**Text extract:**
Can't pickle lambda object
Mewral opened this issue · 12 comments
Hi, i'm having a problem while training fb15k237 using default parameters. Any suggestions? thanks
Can't pickle local object 'get_linear_schedule_with_warmup..lr_lambda'
File "/Relphormer/main.py", line 126, in main
trainer.fit(lit_model, datamodule=data)
File "/Relphormer/main.py", line 139, in
main()
AttributeError: Can't pickle local object 'get_linear_schedule_with_warmup..lr_lambda'
Hi, can you list the full bug information (more detailedly)?
Thanks for your reply, Here is the full traceback.
Traceback (most recent call last):
File "main.py", line 139, in
main()
File "main.py", line 126, in main
trainer.fit(lit_model, datamodule=data)
File "/home/miniconda3/lib/python3.8/site-packages/pytorch_lightning/trainer/trainer.py", line 458, in fit
self._run(model)
File "/home/miniconda3/lib/python3.8/site-packages/pytorch_lightning/trainer/trainer.py", line 756, in _run
self.dispatch()
File "/home/miniconda3/lib/python3.8/site-packages/pytorch_lightning/trainer/trainer.py", line 797, in dispatch
self.accelerator.start_training(self)

**Record extracts:**
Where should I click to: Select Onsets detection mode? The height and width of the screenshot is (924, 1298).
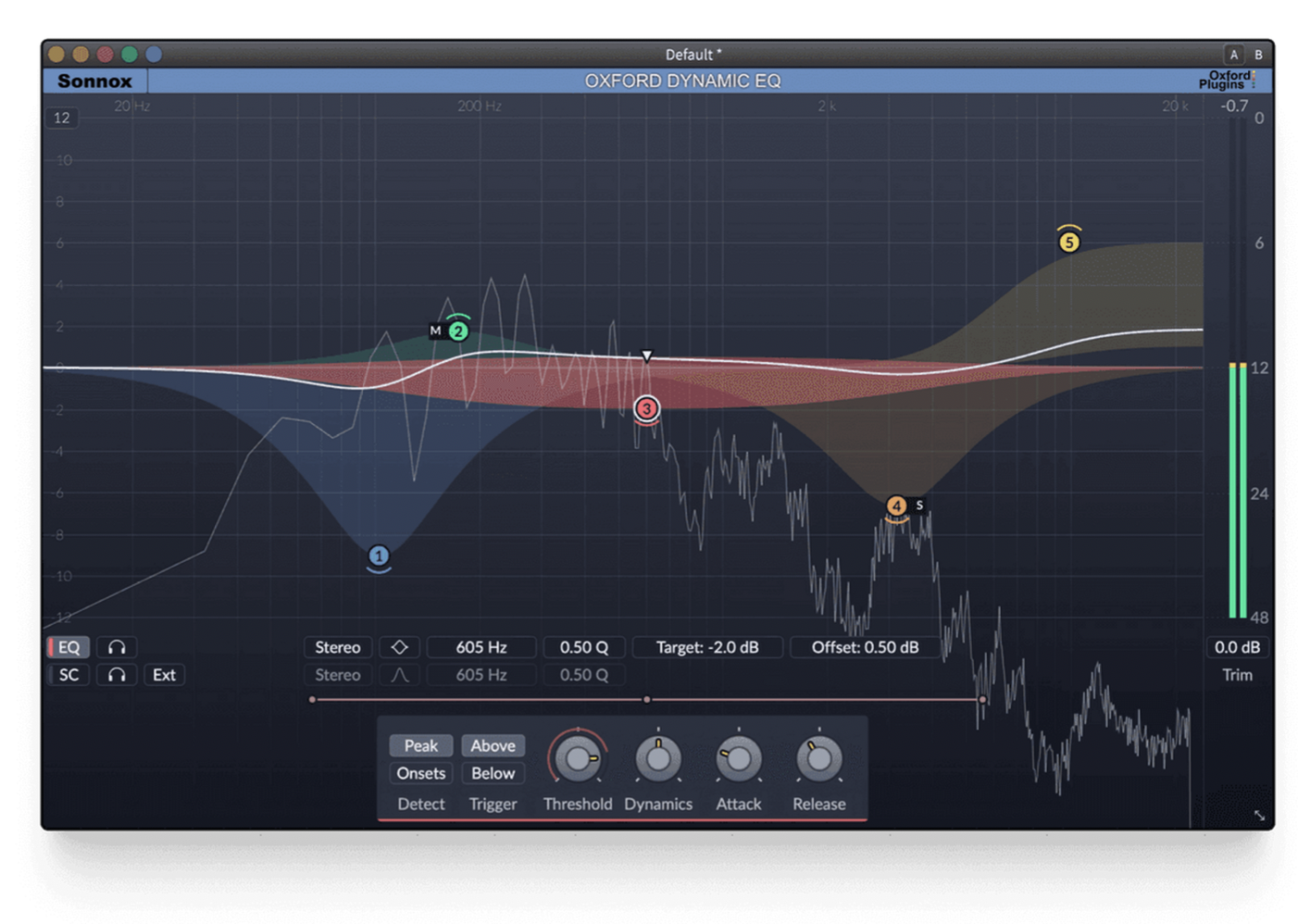[420, 773]

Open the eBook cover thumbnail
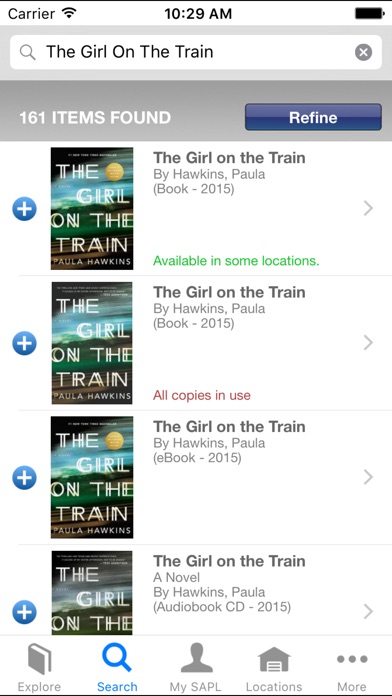92,478
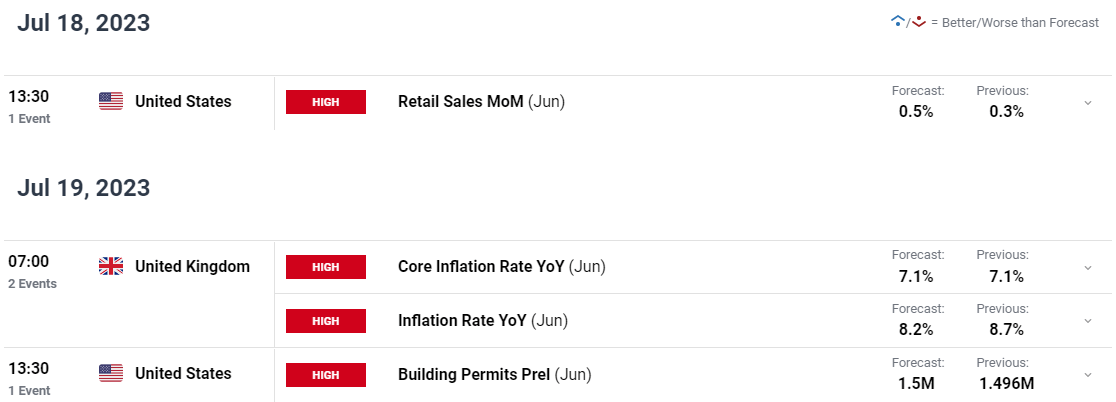
Task: Open the Core Inflation Rate YoY event
Action: coord(502,267)
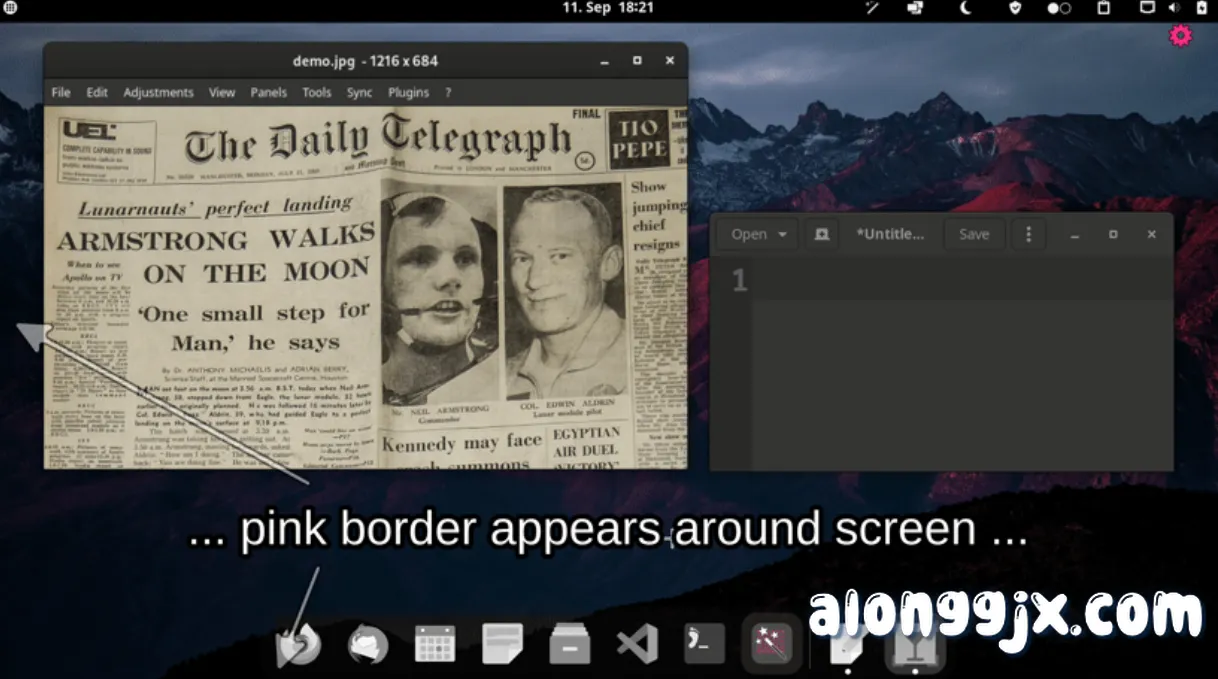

**Problems:**
1. From the pickling error thread, extract the passage starting with "AttributeError: Can't pickle" and going on through "self._run(model)".
2. In the pickling error thread, what was being trained when the problem came up?
3. Translate this sentence from the pickling error thread into Spanish: "Hi, i'm having a problem while training fb15k237 using default parameters."
The records were drawn from a separate source.

**Answers by task:**
1.
AttributeError: Can't pickle local object 'get_linear_schedule_with_warmup..lr_lambda'
Hi, can you list the full bug information (more detailedly)?
Thanks for your reply, Here is the full traceback.
Traceback (most recent call last):
File "main.py", line 139, in
main()
File "main.py", line 126, in main
trainer.fit(lit_model, datamodule=data)
File "/home/miniconda3/lib/python3.8/site-packages/pytorch_lightning/trainer/trainer.py", line 458, in fit
self._run(model)

2. fb15k237, using the default parameters.

3. Hola, tengo un problema al entrenar fb15k237 con los parámetros predeterminados.